Could be. But it is interesting that when God set Moshe Rabbeinu straight about having faith in Him here:

The Holy One, Blessed is He, said to Moshe: “Too bad over those who are gone and are no longer found. Several times I revealed Myself to Avraham, Yitzchak, and Ya’akov as El Shaddai and they did not question My attributes and say to Me, “What is Your name?” I said to Avraham: ‘Arise, walk through the land in the length of it and in the breadth of it, for I will give it to you’ (Bereishis 13:17). But when he looked for a place to bury Sarah and did not find one until he purchased it for 400 silver shekels, he did not question My attributes and did not protest that I failed to fulfill My promise to give him the land.” (Sanhedrin 111a)

He didn’t mention the Akeidah. Yes, having to buy land that would eventually belong to him was a test of Avraham’s faith.
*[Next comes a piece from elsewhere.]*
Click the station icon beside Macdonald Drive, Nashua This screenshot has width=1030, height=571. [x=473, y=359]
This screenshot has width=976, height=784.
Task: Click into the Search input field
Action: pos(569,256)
But having to sacrifice a son that God had promised would be Avraham’s heir was a greater test, no?

Perhaps then the test was about something else alluded to by the last of Rebi Yishmael’s 13 principles for elucidating Torah:

Two verses that contradict each other until a third verse comes and resolves them.

For example, God told Avraham in Parashas Lech Lecha:

God said to Avraham, “Don’t be displeased concerning the lad and concerning your handmaid. Whatever Sarah tells you, listen to her voice, for in Yitzchak will be called your seed.” (Bereishis 21:12)

This was the prophesy that Yitzchak would be born to Avraham and Sarah, and that he was destined to be Avraham’s spiritual heir. Just five chapters and thirty-six years later, God told Avraham:

Please take your son, your only one, whom you love, Yitzchak, and go to the land of Moriah and bring him up there for a burnt offering on one of the mountains, of which I will tell you. (Bereishis 22:2)

Yitzchak had been born as promised. But he had yet to be married or father children. If he died on the altar, how could he fulfill the second part of the prophecy to inherit Avraham? He couldn’t.

Had something changed? Had God decided to do things differently? A prophecy for bad doesn’t have to come true, but a divine promise of good does. It was if Avraham had shifted to a parallel universe in which God did not make the first promise. How else could the contradiction be explained, and the loose ends tied up?